• [AIM OF THE EXERCISE]
From the dental pulp stem cell text below, copy word for word the part that begins with the words containing "Characterization of dental" and ends with "1: Figure S1.".

Statistical analysis

Data from the osteogenic differentiation (qRT-PCR, calcium quantification, ALP activity) of DPPSC on 2D and titanium were analyzed by applying two-way analysis of variance or ANOVA for multiple factors. Statistical analysis was performed using the SPSS 21.0 software package. Confidence intervals were fixed at 95% (P < 0.05).

Results

Characterization of dental pulp pluripotent-like stem cells

DPPSC were isolated as a new subpopulation of DPSC with pluripotent-like characteristics. They were expanded and characterized as previously described [22]. The results with their pluripotent-like characteristics during 15 culture passages comparing with DPMSC are shown in Additional file 1: Figure S1.

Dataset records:
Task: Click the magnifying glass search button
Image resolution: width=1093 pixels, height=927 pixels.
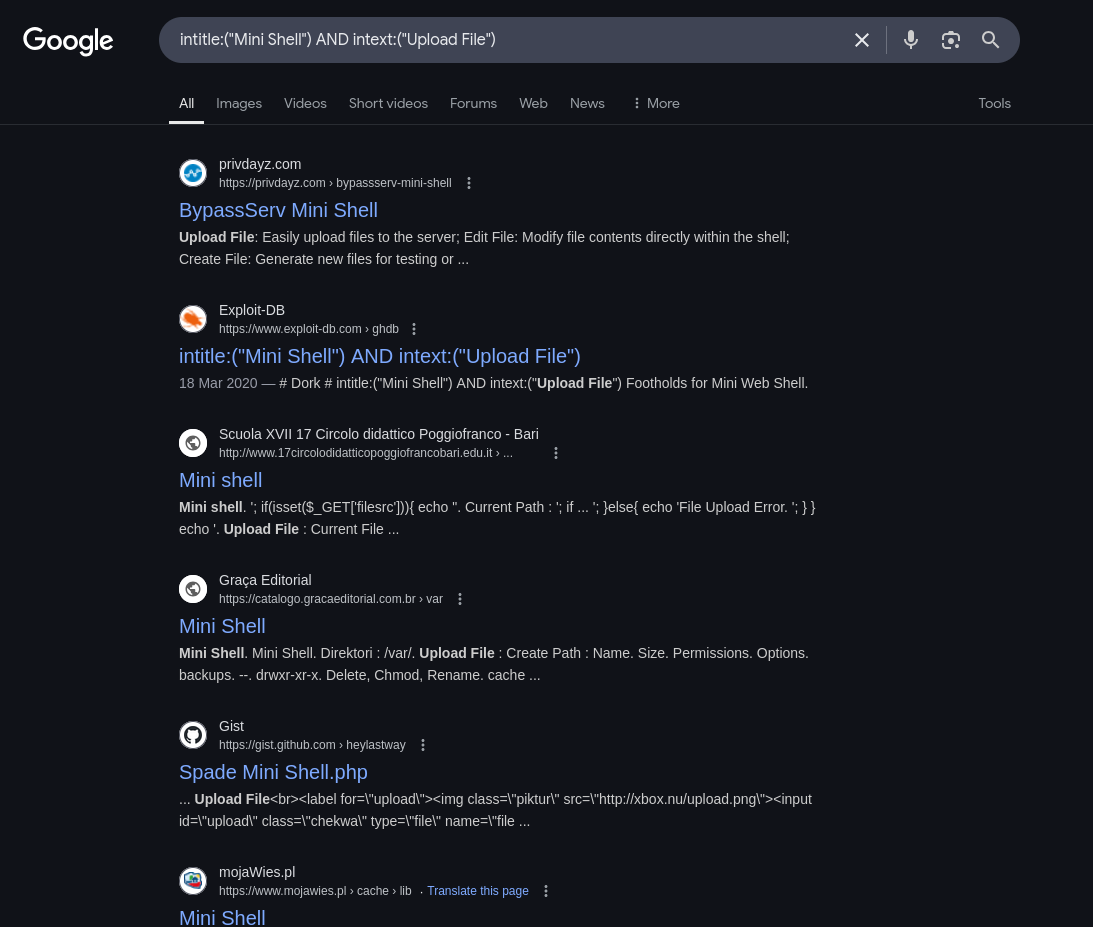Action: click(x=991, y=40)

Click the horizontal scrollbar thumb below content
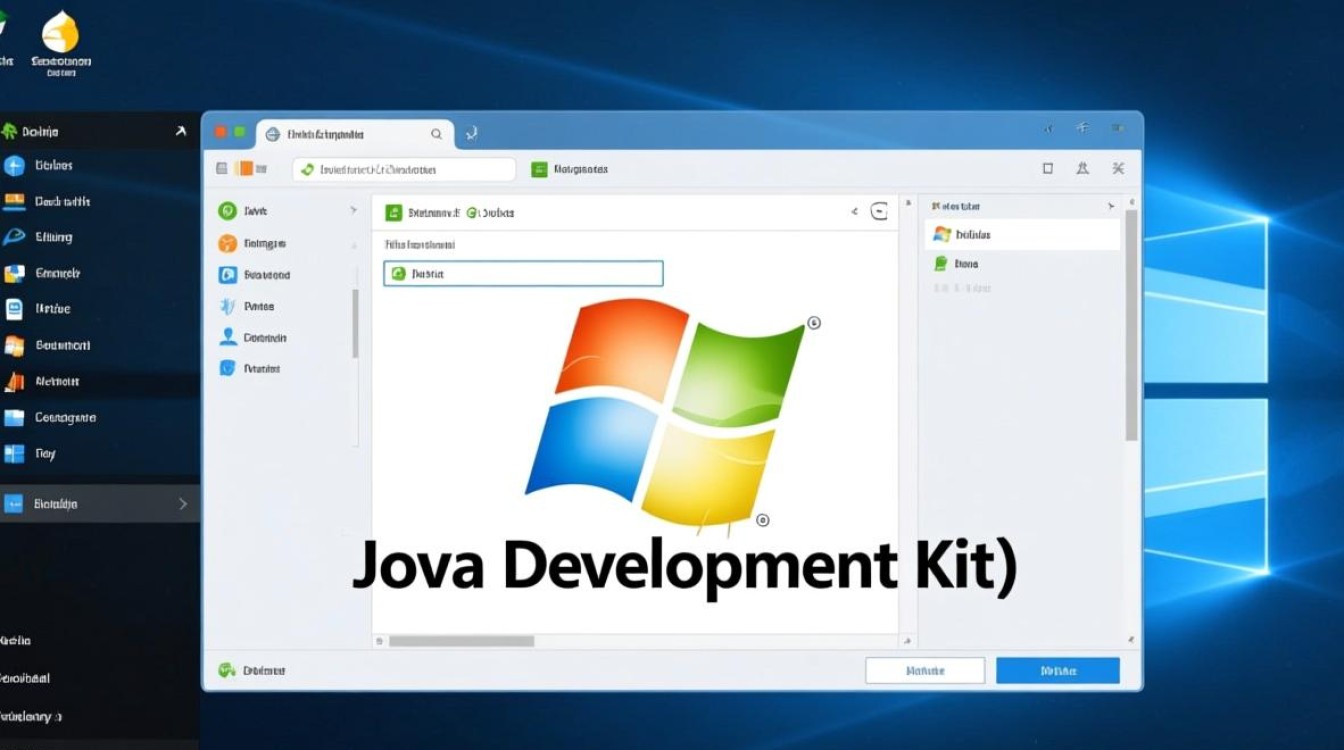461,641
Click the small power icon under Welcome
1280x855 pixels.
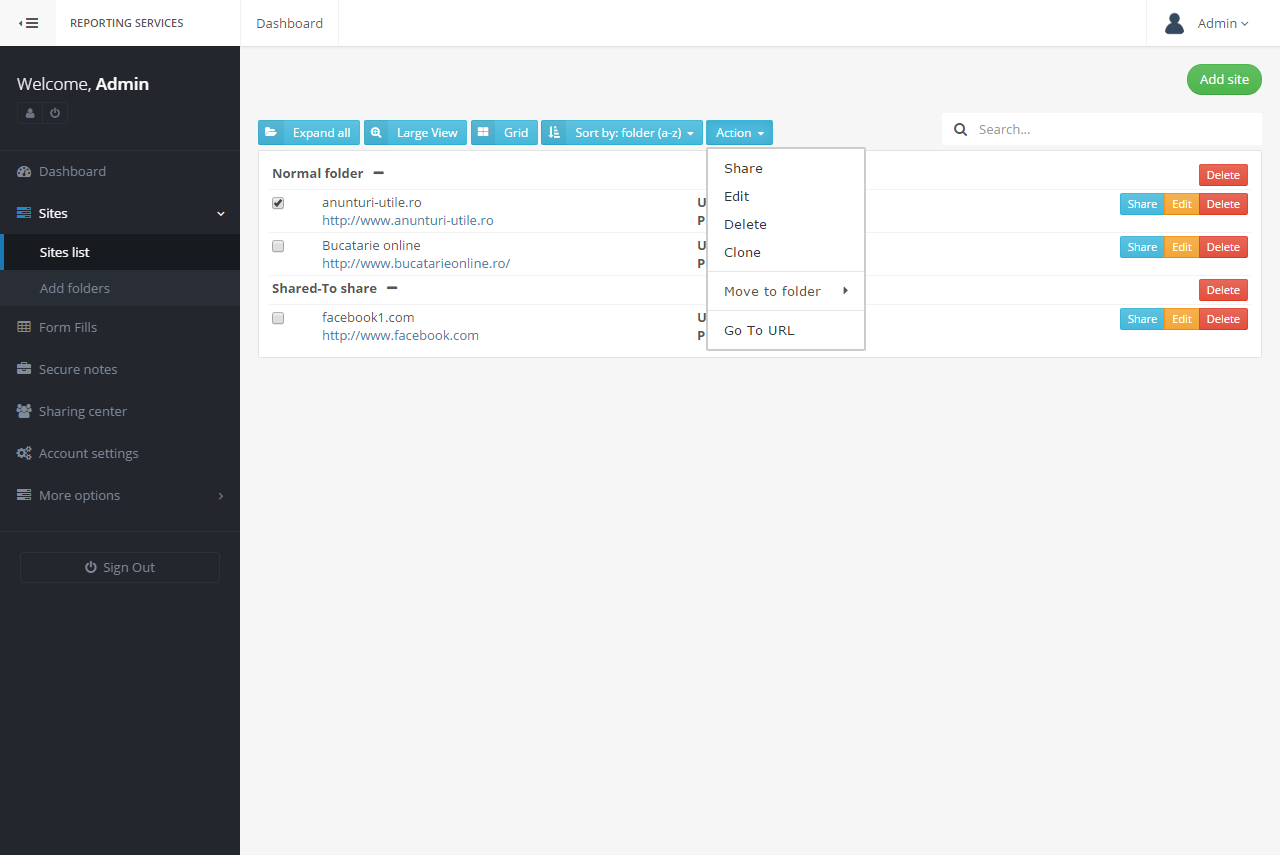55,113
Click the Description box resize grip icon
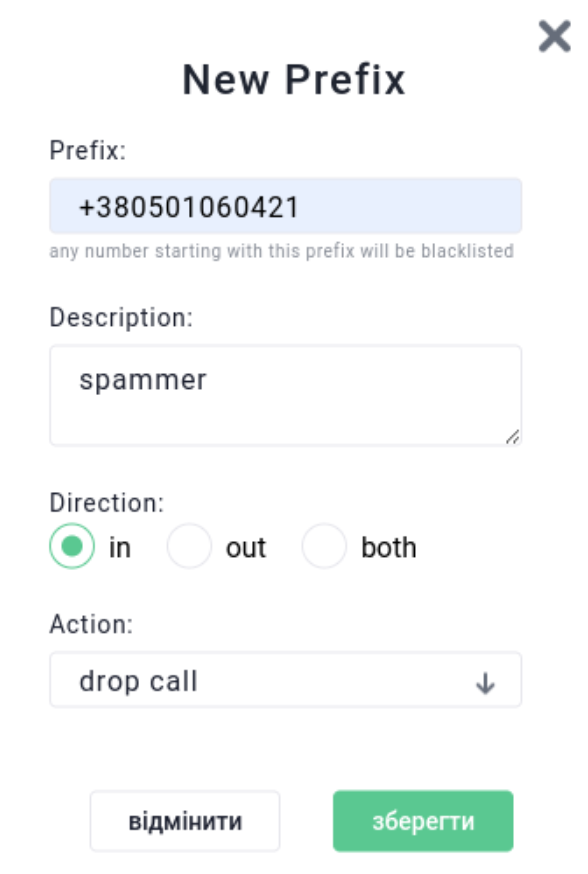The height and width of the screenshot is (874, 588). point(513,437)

• [ANSWER TO THIS TASK]
Characterization of dental pulp pluripotent-like stem cells

DPPSC were isolated as a new subpopulation of DPSC with pluripotent-like characteristics. They were expanded and characterized as previously described [22]. The results with their pluripotent-like characteristics during 15 culture passages comparing with DPMSC are shown in Additional file 1: Figure S1.